Universal Health Coverage (UHC) is defined by the World Health Organisation as ensuring “that all people obtain the health services they need without suffering financial hardship when paying for them”. It is fast gaining global political momentum as a key health priority for the post-2015 development framework which will replace the current UN Millennium Development Goals.
From the perspective of an organization that works to achieve universal access to HIV prevention, treatment, care and support, shouldn’t we give our full support to a principle that promises to deliver 100% coverage of services for everyone who needs to access them? At the International HIV/AIDS Alliance, we would answer yes – so long as the approach is grounded in reality.
There is no getting around the fact that we live in a world where significant barriers exist to the realization of Universal Health Coverage. These include insufficient funding for health leading to reduced availability and quality of services; stigma and discrimination; human rights violations; criminalizing laws such as those against homosexual behaviour or drug use which drive people underground and away from health services; and inadequate legal protection for women who are confronted with gender-based violence. Our support for UHC must depend on the extent to which its definition and implementation directly addresses all of these barriers.
The Framework Convention on Global Health (FCGH) and the post-2015 development agenda, produced by the Joint Action and Learning Initiative on National and Global Responsibilities for Health, makes a very strong case that improving health outcomes requires more than UHC. It needs a broader focus that goes beyond strengthening public health care and addresses the economic and social determinants of health, including equity and the right to health. Human rights lawyer Gorik Ooms explains in a recent blog that if UHC is not anchored in the right to health, it could look like “selective” primary health care, excluding antiretroviral treatment for example, as is the case in Ghana.
The sobering picture is that even if we get the financing for health right, this in itself does not guarantee sufficient quality of services or universal access. A recent Oxfam paper describes how many health insurance schemes which are promoted by the World Bank and other donors to finance UHC invariably disadvantage the poorest and most marginalized, and how those countries that have made the most progress to date have prioritised equity from the outset.
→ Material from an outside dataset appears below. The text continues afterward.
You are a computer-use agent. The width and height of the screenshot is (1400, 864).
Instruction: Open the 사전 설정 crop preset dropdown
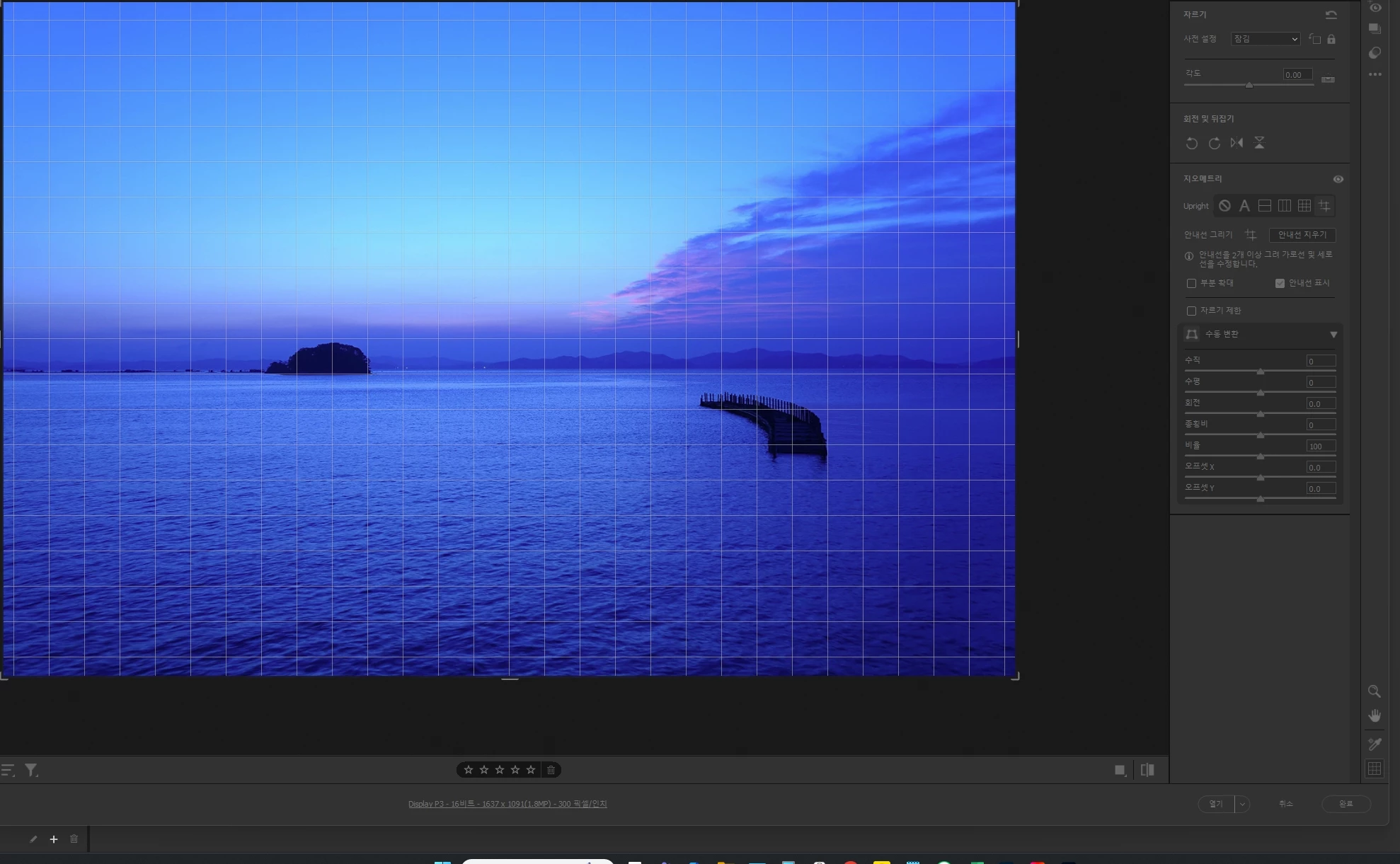click(1265, 39)
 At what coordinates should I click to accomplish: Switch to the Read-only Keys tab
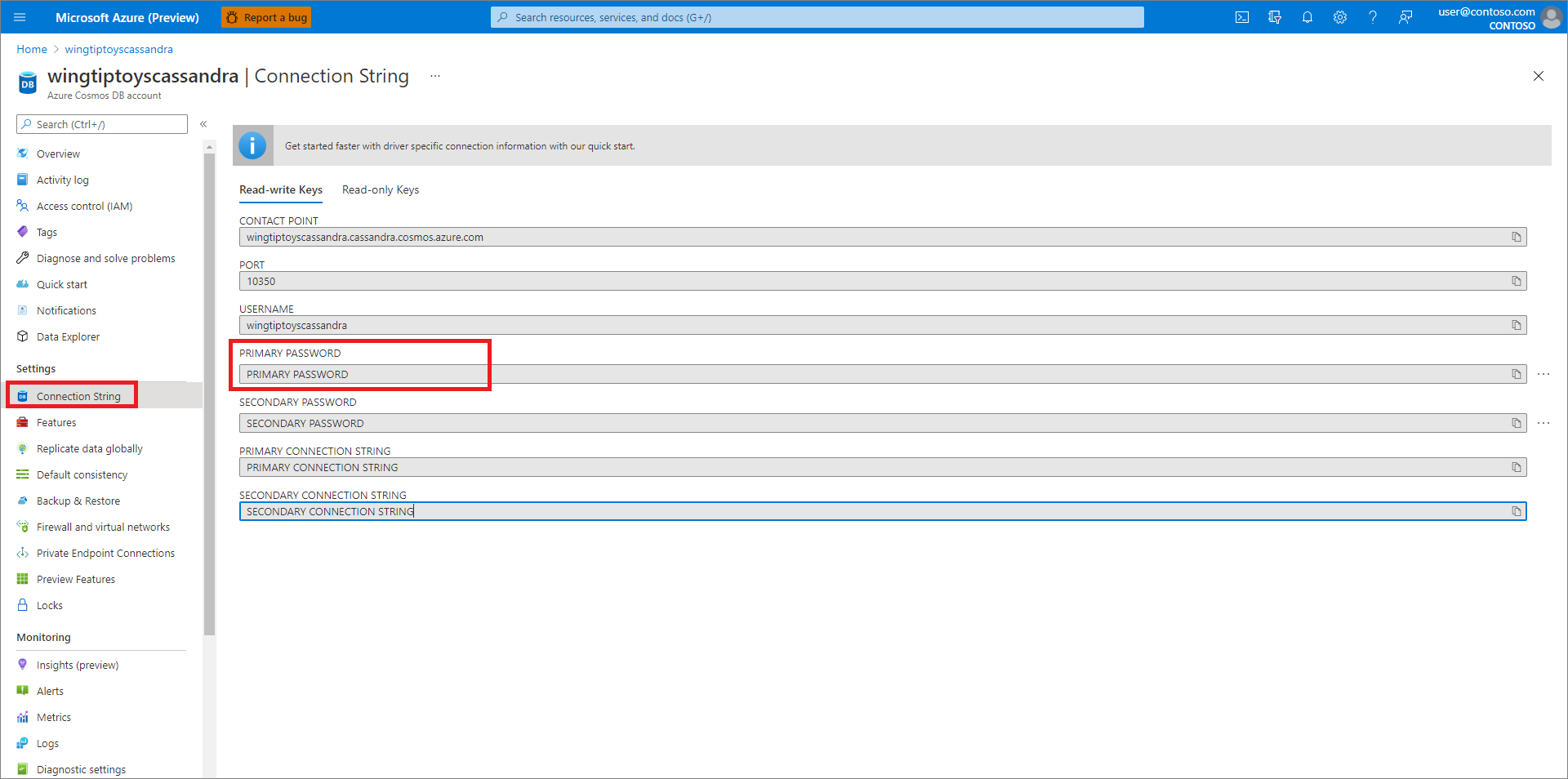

We need to redirect our attention towards populations and interventions excluded from current UHC models which are not tackling the barriers to universal coverage adequately enough. Addressing the stigma, discrimination, marginalization and human rights violations that prevent individuals or groups of people from accessing the health services they need requires:
Reform of legal frameworks to end criminalizing and discriminatory laws, including the criminalization of groups such as men who have sex with men, sex workers, drug users, and criminalization of HIV transmission.
Accurate context-specific disaggregated data about the needs, vulnerability and discrimination faced by marginalized populations and their level of access to services.
Appropriate demand creation to ensure improved access to health services by marginalized populations, including through strengthening community service delivery systems alongside sensitizing, training and awareness-raising among public health workers.
Addressing the underlying social and economic determinants of health beyond service delivery and extending the focus on UHC to a more comprehensive set of measures required to create healthy living conditions, reflected in an overarching outcome-focused post-2015 health goal.
UHC as a key instrument to achieve improved health outcomes for all only has real meaning when it is translated into concrete and measurable targets related to universal access and financial risk protection alongside additional targets on health outcomes and enabling healthy behaviour.
From the Alliance’s perspective, UHC will be a success if it serves the marginalized populations we work with across the world. Any gay man, irrespective of the country he lives in, should be able to go to his nearest health clinic to get tested and receive user-friendly information and services on how to protect himself against HIV. If he tests positive he should be able to get the necessary support for treatment initiation, adherence and be able to pick up his anti-retroviral therapy free of charge without fear of being denied treatment, arrested or murdered. Strong community-based organisations – that provide care and support as well as helping to uphold rights – have a critical role to play in making this possible and sustainable.
The time has come to stop idealizing Universal Health Coverage and to become realistic about how it should be delivered so as to make it work for all.